WHAT YOU WILL DO:
Could you repeat every record exactly as it appears?

Records from a data source
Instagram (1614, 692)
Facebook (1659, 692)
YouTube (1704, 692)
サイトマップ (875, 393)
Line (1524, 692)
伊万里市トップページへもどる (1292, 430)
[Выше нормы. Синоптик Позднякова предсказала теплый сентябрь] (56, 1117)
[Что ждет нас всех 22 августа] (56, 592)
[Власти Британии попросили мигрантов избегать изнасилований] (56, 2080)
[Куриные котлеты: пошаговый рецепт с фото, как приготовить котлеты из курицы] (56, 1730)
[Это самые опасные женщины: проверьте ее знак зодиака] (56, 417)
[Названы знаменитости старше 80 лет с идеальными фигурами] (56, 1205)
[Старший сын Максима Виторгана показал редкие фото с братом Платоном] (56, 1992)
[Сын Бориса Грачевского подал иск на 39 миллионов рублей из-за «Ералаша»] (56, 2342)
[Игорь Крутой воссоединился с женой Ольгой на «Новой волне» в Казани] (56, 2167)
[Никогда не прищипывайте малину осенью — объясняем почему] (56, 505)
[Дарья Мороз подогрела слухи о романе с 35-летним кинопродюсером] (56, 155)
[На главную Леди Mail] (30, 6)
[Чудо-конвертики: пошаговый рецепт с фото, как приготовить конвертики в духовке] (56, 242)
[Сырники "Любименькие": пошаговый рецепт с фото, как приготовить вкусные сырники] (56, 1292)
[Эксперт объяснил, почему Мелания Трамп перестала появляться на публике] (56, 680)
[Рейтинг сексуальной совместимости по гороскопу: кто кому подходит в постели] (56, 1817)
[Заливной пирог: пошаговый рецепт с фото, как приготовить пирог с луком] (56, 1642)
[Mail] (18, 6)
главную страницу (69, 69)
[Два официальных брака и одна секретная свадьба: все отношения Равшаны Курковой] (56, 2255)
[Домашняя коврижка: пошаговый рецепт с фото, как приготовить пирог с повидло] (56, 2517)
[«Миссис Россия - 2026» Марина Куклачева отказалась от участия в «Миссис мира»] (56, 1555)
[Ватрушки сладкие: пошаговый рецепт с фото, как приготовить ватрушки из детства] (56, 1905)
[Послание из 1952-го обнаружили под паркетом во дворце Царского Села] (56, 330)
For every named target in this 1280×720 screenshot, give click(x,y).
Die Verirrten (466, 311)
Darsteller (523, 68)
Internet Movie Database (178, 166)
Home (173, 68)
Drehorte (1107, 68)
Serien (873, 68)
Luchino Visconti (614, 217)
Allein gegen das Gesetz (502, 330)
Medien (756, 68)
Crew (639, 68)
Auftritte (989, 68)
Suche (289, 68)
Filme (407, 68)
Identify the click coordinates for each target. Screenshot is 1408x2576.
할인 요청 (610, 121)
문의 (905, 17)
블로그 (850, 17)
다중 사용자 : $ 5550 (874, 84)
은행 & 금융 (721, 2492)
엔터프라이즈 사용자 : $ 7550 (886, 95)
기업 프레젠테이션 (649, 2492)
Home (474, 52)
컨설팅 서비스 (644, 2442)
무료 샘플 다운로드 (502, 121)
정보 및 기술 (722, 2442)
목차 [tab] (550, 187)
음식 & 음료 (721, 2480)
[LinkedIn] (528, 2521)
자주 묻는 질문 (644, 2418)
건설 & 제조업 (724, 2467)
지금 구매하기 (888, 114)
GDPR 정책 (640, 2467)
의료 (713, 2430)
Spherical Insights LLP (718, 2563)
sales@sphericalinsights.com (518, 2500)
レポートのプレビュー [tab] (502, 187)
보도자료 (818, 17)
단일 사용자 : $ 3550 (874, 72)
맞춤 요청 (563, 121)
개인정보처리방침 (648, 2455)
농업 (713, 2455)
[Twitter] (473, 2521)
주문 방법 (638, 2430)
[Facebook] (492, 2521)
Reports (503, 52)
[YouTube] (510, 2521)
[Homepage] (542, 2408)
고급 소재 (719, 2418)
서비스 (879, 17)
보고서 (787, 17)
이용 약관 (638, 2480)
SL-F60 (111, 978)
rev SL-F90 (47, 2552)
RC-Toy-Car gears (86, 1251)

SOLUTION TO THIS PROBLEM:
Instagram (1614, 692)
Facebook (1659, 692)
YouTube (1704, 692)
サイトマップ (875, 393)
Line (1524, 692)
伊万里市トップページへもどる (1292, 430)
[Выше нормы. Синоптик Позднякова предсказала теплый сентябрь] (56, 1117)
[Что ждет нас всех 22 августа] (56, 592)
[Власти Британии попросили мигрантов избегать изнасилований] (56, 2080)
[Куриные котлеты: пошаговый рецепт с фото, как приготовить котлеты из курицы] (56, 1730)
[Это самые опасные женщины: проверьте ее знак зодиака] (56, 417)
[Названы знаменитости старше 80 лет с идеальными фигурами] (56, 1205)
[Старший сын Максима Виторгана показал редкие фото с братом Платоном] (56, 1992)
[Сын Бориса Грачевского подал иск на 39 миллионов рублей из-за «Ералаша»] (56, 2342)
[Игорь Крутой воссоединился с женой Ольгой на «Новой волне» в Казани] (56, 2167)
[Никогда не прищипывайте малину осенью — объясняем почему] (56, 505)
[Дарья Мороз подогрела слухи о романе с 35-летним кинопродюсером] (56, 155)
[На главную Леди Mail] (30, 6)
[Чудо-конвертики: пошаговый рецепт с фото, как приготовить конвертики в духовке] (56, 242)
[Сырники "Любименькие": пошаговый рецепт с фото, как приготовить вкусные сырники] (56, 1292)
[Эксперт объяснил, почему Мелания Трамп перестала появляться на публике] (56, 680)
[Рейтинг сексуальной совместимости по гороскопу: кто кому подходит в постели] (56, 1817)
[Заливной пирог: пошаговый рецепт с фото, как приготовить пирог с луком] (56, 1642)
[Mail] (18, 6)
главную страницу (69, 69)
[Два официальных брака и одна секретная свадьба: все отношения Равшаны Курковой] (56, 2255)
[Домашняя коврижка: пошаговый рецепт с фото, как приготовить пирог с повидло] (56, 2517)
[«Миссис Россия - 2026» Марина Куклачева отказалась от участия в «Миссис мира»] (56, 1555)
[Ватрушки сладкие: пошаговый рецепт с фото, как приготовить ватрушки из детства] (56, 1905)
[Послание из 1952-го обнаружили под паркетом во дворце Царского Села] (56, 330)
For every named target in this 1280×720 screenshot, give click(x,y).
Die Verirrten (466, 311)
Darsteller (523, 68)
Internet Movie Database (178, 166)
Home (173, 68)
Drehorte (1107, 68)
Serien (873, 68)
Luchino Visconti (614, 217)
Allein gegen das Gesetz (502, 330)
Medien (756, 68)
Crew (639, 68)
Auftritte (989, 68)
Suche (289, 68)
Filme (407, 68)
Identify the click coordinates for each target. Screenshot is 1408x2576.
할인 요청 (610, 121)
문의 (905, 17)
블로그 (850, 17)
다중 사용자 : $ 5550 (874, 84)
은행 & 금융 (721, 2492)
엔터프라이즈 사용자 : $ 7550 (886, 95)
기업 프레젠테이션 (649, 2492)
Home (474, 52)
컨설팅 서비스 (644, 2442)
무료 샘플 다운로드 (502, 121)
정보 및 기술 (722, 2442)
목차 [tab] (550, 187)
음식 & 음료 (721, 2480)
[LinkedIn] (528, 2521)
자주 묻는 질문 (644, 2418)
건설 & 제조업 (724, 2467)
지금 구매하기 (888, 114)
GDPR 정책 (640, 2467)
의료 (713, 2430)
Spherical Insights LLP (718, 2563)
sales@sphericalinsights.com (518, 2500)
レポートのプレビュー [tab] (502, 187)
보도자료 (818, 17)
단일 사용자 : $ 3550 (874, 72)
맞춤 요청 (563, 121)
개인정보처리방침 (648, 2455)
농업 (713, 2455)
[Twitter] (473, 2521)
주문 방법 (638, 2430)
[Facebook] (492, 2521)
Reports (503, 52)
[YouTube] (510, 2521)
[Homepage] (542, 2408)
고급 소재 (719, 2418)
서비스 (879, 17)
보고서 (787, 17)
이용 약관 (638, 2480)
SL-F60 (111, 978)
rev SL-F90 (47, 2552)
RC-Toy-Car gears (86, 1251)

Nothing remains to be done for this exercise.